Sûrement un concept difficile à définir, puisque dans la société d’aujourd’hui, la solitude est un concept qui est peu discuté. D’une part parce qu’il porte en lui une connotation un peu négative, embarrassante et d’autre part parce qu’on s’attend à ce que dans une société qui prône l’autonomie dans toutes ses facettes, chacun puisse s’auto-suffire. 

Malgré ces nouvelles valeurs de la société moderne, qu’on partage presque tou·te·s, malgré le fait qu’on prône, un peu tout·te·s, l’individualisme et malgré le fait qu’on fait tou·te·s de notre mieux pour prétendre que tout va bien, tout le temps, au fond chacun et chacune d’entre nous a déjà souffert de solitude. En effet, ironiquement, on n’est pas les seul·e·s à se sentir seul·e·s. 

Même si on n’en parle pas beaucoup, pas mal d’articles ont été écrits sur la solitude, néanmoins peu de tentatives ont été faites pour saisir le phénomène et sa signification existentielle sans réduire sa complexité.

Étymologiquement, le terme solitude fait référence au mot séparer composé de se et de parare. Le premier indique « division », le second « naissance ». Le terme solitude fait référence à la séparation de l’enfant de la mère à la naissance.
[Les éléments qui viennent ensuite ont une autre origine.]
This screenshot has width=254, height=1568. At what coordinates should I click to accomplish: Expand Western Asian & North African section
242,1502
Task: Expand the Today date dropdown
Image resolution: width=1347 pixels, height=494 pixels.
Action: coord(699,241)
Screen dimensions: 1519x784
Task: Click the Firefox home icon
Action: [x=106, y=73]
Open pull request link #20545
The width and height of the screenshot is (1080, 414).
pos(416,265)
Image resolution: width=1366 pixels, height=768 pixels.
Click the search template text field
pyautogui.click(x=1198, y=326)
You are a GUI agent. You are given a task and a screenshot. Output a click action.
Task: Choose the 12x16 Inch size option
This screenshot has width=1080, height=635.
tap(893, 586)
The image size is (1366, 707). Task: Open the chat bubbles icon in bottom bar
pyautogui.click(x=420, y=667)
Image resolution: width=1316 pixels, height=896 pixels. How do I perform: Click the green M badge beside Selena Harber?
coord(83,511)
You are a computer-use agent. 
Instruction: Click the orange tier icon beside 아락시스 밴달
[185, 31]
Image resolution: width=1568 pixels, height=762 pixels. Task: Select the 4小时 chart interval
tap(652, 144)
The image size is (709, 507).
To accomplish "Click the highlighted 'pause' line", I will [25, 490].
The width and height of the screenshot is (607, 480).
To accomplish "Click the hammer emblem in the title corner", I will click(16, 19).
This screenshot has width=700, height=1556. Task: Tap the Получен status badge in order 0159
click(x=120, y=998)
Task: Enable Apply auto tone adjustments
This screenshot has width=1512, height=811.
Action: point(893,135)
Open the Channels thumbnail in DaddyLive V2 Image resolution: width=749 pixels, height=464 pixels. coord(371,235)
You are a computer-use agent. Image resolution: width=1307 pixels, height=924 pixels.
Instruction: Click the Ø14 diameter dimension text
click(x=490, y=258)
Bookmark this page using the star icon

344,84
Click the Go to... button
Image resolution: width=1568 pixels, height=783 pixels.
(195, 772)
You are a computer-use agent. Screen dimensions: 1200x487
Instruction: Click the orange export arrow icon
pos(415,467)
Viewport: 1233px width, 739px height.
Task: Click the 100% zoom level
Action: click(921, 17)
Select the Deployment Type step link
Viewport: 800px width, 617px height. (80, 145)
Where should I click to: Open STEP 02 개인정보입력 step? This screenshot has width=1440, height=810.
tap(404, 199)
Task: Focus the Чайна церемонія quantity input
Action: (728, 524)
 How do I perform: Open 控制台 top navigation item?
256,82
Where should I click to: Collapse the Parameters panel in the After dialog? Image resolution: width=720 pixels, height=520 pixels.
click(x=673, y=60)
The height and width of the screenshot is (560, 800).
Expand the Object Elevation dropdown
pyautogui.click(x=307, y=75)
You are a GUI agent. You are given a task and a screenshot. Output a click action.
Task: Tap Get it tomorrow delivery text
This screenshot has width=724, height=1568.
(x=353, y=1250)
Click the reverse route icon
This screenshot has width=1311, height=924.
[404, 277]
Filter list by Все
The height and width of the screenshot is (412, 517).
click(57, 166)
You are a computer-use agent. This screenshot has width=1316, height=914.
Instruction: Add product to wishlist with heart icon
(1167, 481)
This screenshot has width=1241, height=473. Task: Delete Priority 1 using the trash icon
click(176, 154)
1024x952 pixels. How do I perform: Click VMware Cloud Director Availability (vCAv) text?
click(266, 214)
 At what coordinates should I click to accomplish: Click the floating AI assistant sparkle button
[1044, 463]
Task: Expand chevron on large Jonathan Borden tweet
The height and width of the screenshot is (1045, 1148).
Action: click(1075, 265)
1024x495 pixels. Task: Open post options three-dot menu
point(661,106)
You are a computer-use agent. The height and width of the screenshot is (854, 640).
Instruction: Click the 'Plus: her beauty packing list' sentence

Au début je ne voulais pas essayer de définir le terme moi-même, parce que bien évidemment je serais tombée dans le subjectif, mais finalement j’ai décidé que parfois il n’y avait pas de mal à cela. J’ai l’impression qu’à notre époque même en ayant un bon entourage, nos vies sont parallèles à celles des autres : comme s’il n’y avait jamais vraiment un point de collision. Des vies qui évoluent ensemble, proches les unes des autres, mais isolées entre elles : elles se rapprochent pour s’effleurer, mais jamais pour se toucher. 

D’un point de vue psychologique, ce n’est pas exactement comme ça que ça se passe, et il y a beaucoup de nuances et de significations liées à cette expérience. En en parlant avec des ami·e·s je me suis rendue compte qu’il n’y a pas un seul et unique sentiment de solitude, mais plusieurs : chacun de nous a une manière différente de le vivre, de se le représenter, de le craindre et de l’imaginer.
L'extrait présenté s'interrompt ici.